FMP revenue climbs 137pc

First Mutual Properties (FMP) says its revenue for the five months to May 31, 2022 rose 137 percent to $364,15 million from $153,45 million in the comparative period last year despite a challenging operating environment.


Net property income was up 31 percent to $139,7 million from $106,9 million in the same prior period. The company said the income was not growing rapidly as it was being mainly weighed down by property expenses and allowances for credit expenses.There was quite a huge jump in other income. It increased from $3,10 million previously to $267,98 million. FMP managing director Chris Manyowa said this was underpinned by “foreign exchange gain because of the significant US dollar rent income that we receive
for the portfolio.”


On the ratios, he said the rental yield is actually on an upward trend, sitting at 4 percent as of the end of May 2022. The collection rate is slowly going up. It could do better, sitting at 72 percent.

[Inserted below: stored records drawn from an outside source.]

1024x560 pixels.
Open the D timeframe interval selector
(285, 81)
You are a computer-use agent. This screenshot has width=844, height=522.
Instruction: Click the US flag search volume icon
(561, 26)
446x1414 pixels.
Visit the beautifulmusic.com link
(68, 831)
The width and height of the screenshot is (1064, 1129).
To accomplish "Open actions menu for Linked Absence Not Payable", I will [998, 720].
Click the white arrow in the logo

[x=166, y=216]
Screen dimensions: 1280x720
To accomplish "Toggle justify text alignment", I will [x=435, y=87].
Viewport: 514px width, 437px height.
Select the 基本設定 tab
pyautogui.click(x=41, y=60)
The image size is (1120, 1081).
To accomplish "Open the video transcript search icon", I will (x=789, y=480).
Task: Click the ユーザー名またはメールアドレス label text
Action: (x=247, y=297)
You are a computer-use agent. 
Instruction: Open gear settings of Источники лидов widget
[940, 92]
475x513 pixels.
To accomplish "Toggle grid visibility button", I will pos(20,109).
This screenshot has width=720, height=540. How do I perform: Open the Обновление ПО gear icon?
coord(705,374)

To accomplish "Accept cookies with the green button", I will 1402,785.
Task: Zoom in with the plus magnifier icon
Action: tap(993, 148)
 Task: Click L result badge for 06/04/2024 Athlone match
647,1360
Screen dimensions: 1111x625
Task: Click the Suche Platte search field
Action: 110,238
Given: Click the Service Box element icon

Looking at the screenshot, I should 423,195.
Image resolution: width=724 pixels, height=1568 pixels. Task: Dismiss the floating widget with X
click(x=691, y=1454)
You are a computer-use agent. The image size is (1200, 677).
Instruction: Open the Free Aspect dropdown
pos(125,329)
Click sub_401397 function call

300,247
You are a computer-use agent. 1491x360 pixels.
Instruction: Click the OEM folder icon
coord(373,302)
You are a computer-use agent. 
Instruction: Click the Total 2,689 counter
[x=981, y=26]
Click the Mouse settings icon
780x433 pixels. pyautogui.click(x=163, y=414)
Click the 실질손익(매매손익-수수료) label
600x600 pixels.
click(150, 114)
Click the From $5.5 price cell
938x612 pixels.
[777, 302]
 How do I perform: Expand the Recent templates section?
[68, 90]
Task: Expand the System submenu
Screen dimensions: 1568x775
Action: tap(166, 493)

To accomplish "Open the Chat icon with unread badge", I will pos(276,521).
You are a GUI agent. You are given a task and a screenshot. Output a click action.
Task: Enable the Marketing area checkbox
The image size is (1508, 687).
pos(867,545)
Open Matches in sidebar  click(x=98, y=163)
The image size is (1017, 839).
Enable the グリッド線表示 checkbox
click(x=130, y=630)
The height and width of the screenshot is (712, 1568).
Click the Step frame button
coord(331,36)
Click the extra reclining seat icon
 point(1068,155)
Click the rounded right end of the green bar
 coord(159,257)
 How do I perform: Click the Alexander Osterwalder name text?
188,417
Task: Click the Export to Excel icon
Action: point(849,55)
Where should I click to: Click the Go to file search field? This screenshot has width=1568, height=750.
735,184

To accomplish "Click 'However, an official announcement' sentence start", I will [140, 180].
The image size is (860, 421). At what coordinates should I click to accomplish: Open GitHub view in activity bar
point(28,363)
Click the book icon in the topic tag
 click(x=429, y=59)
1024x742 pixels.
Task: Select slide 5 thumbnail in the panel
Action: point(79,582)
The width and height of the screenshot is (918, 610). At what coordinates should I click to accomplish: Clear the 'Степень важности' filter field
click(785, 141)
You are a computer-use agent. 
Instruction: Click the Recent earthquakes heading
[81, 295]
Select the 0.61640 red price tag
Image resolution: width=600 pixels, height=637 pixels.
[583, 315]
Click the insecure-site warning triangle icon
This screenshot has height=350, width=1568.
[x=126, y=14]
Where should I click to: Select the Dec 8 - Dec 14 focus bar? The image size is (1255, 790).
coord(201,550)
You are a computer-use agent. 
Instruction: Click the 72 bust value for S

On May 31, the comparative period, it was 63 percent.

Property expenses during the period under review increased fourfold to $204,74 million from $40,96 million in the same period last year.


“In terms of the utility maintenance costs that we incur in maintaining portfolios and the utilities that we consume, property expenses were up 400 percent in sympathy with what we all know about what is happening in the economy,” he said.


The allowance for credit losses climbed threefold to $19,7 million from $5,57 million previously.


“This is attributed to the risk of default that we are seeing in the market given the operating economic environment.”


On property developments, the company has just completed a project in Mbare — dubbed Mbare Retail Warehouse. It was a joint venture project between Gain Cash and Carry Supermarket, an institutional investor, and FMP, sinking about US$260 000. The total construction cost of the Mbare Retail Warehouse is US$500 000. “The tenant is onsite doing fit out and we are targeting an entry yield of 8 percent, which
is quite competitive in the market analysing the sort of US dollar returns on the market,” said Mr Manyowa.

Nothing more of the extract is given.